What you need to do:
Pictures excluded, copy word for word the lines from the one holding "Viewport: 436px width, 280px height." through the last line below.

Data records:
= = =
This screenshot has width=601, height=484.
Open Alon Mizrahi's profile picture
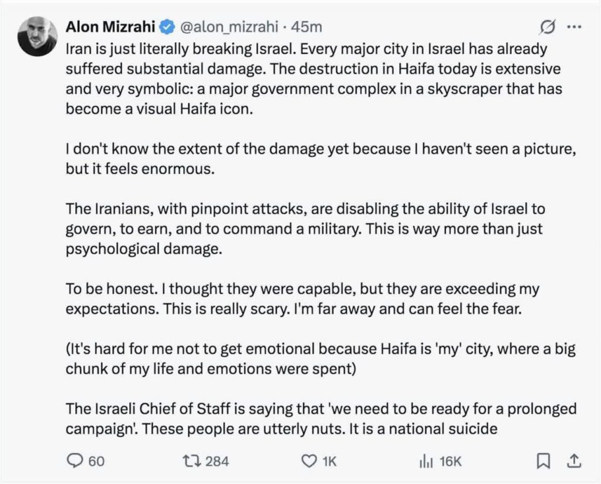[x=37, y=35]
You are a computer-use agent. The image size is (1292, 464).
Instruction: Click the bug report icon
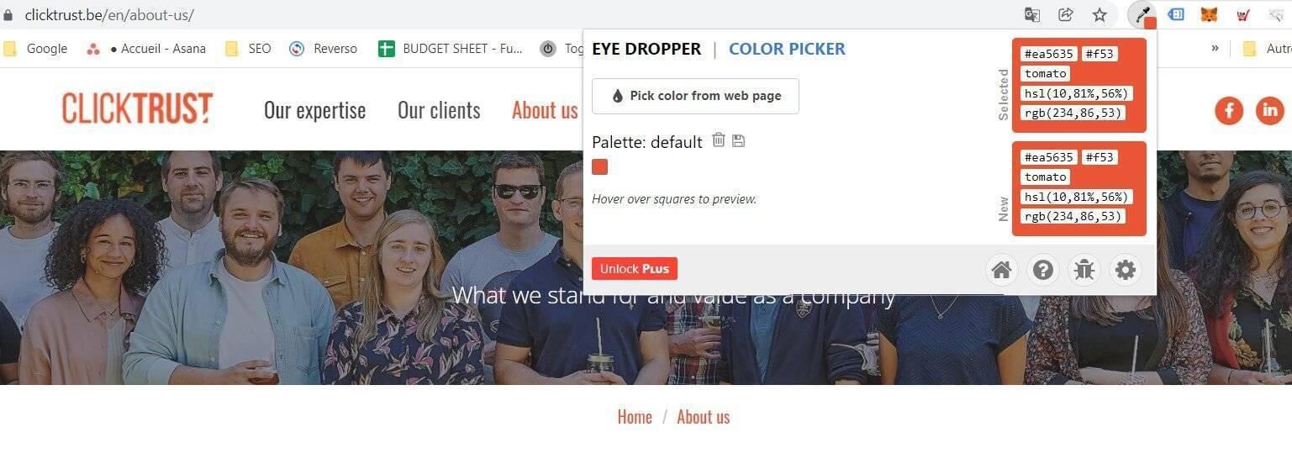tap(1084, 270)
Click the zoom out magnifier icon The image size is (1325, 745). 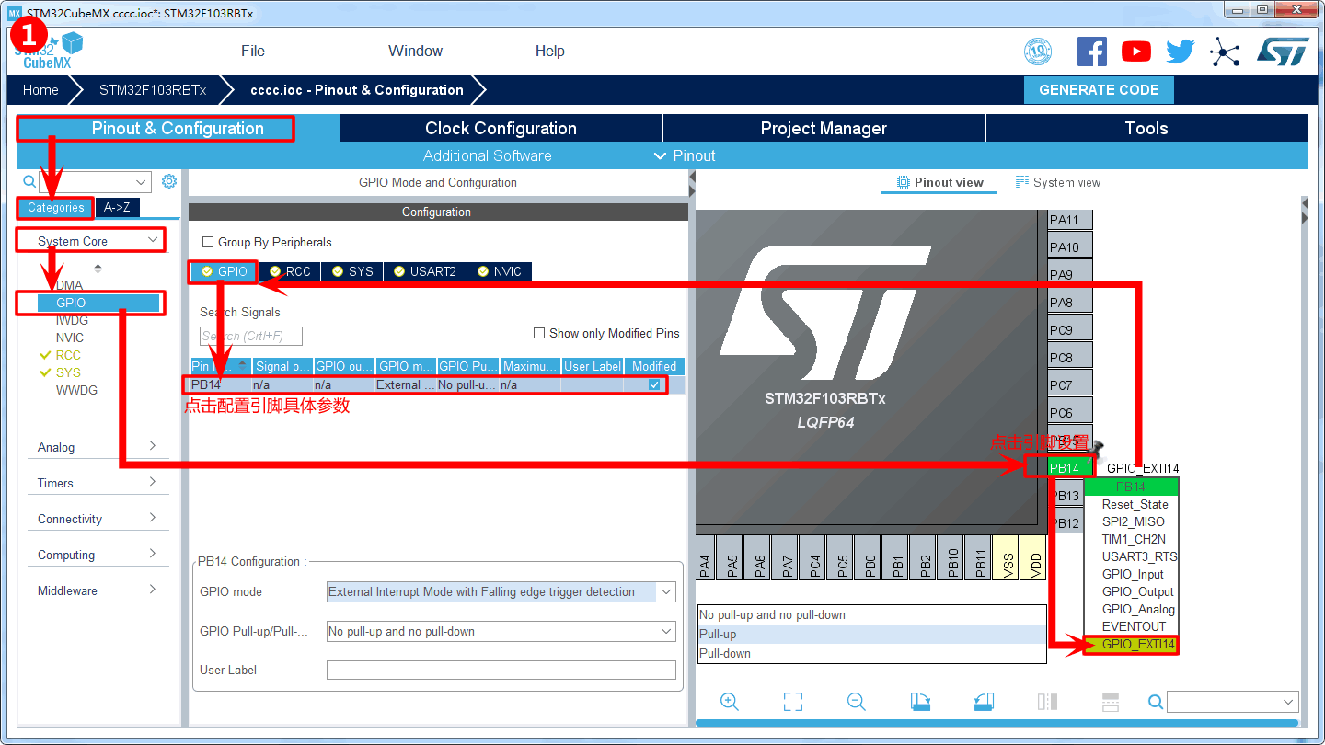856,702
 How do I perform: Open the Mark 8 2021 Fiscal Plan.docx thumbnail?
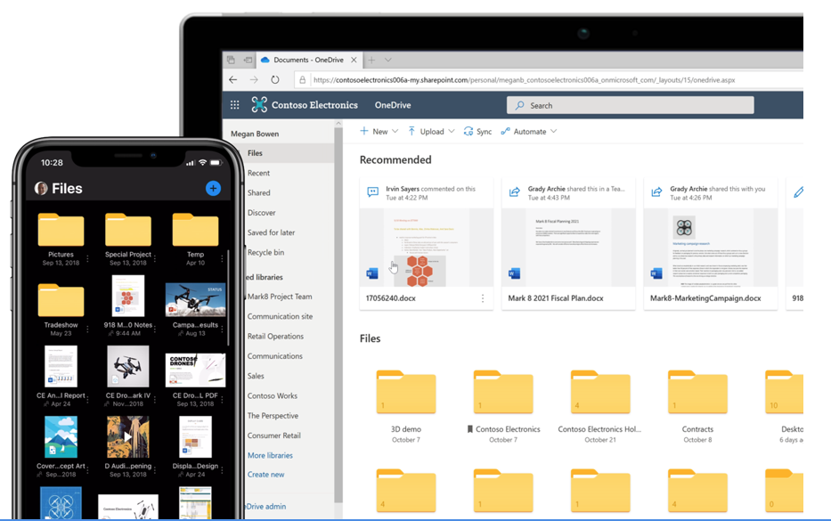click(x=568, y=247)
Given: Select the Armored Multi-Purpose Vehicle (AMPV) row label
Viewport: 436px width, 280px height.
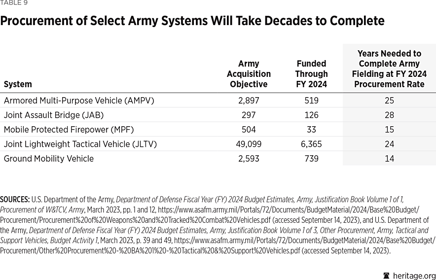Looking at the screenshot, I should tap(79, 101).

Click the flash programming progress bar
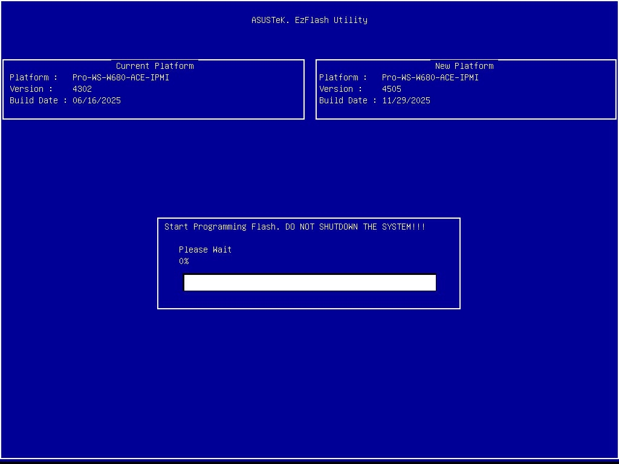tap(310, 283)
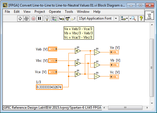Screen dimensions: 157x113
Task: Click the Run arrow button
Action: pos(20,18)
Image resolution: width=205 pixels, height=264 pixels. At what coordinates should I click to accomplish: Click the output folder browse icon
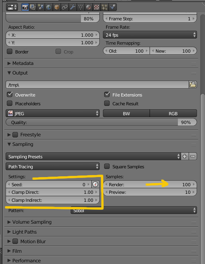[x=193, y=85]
= = =
Reply:
Viewport: 436px width, 280px height.
Looking at the screenshot, I should tap(79, 101).

Click the flash programming progress bar
tap(310, 283)
Screen dimensions: 157x113
Task: Click the Run arrow button
Action: pos(20,18)
Image resolution: width=205 pixels, height=264 pixels. At what coordinates should I click to accomplish: Click the output folder browse icon
[x=193, y=85]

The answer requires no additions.